The locals call it Happy Valley, but for some survivors of sexual assault, the place is anything but happy.
Margot Crandall, a student at BYU, grew up in the Mormon tradition, which holds a woman’s chastity and virtue as paramount. It’s why, she says, when a stranger got a hold of a compromising photo of her, he was able to use it to lure her into a trap.
“He had stalked me on the Internet, contacted me,” Crandall said, “and more or less blackmailed me into meeting up with him.”
And when she met with him, Crandall said, he brutally assaulted her.
“He had just hit me a lot, and while he was raping me, he had bound me,” she said.

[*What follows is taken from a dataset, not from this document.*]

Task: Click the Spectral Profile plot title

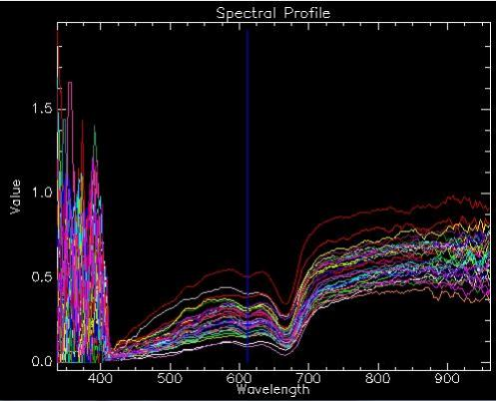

She said she finally managed to escape, but his terrorizing continued.
“After it was over, he told me that he had taken another photo or video” during the attack, to use as blackmail “to make me keep seeing him,” Crandall said.
She said she was scared to go to the police because “if the police find out, then BYU would find out.” Crandall said she didn’t want the university to find out what happened because she said she was “afraid of their honor code.”
“I was afraid that it would be seen as my fault and that I would get kicked out of school,” she said.
BYU’s honor code is a list of strict Mormon-based rules, with stipulations that students dress modestly and that caffeine, alcohol, pornography and premarital sex are forbidden. Students can be expelled for violating the code.
Crandall said her rapist believed BYU students live in fear of violating its honor code, which puts the school’s women at risk.
“If people know that BYU girls are going to be afraid to report something like that ... that really puts a target on their backs,” she said.
Some BYU students say the university’s honor code can shame some rape survivors into silence, which is why they have decided to go public with their stories of sexual assault. Crandall said she wanted to die after the attack.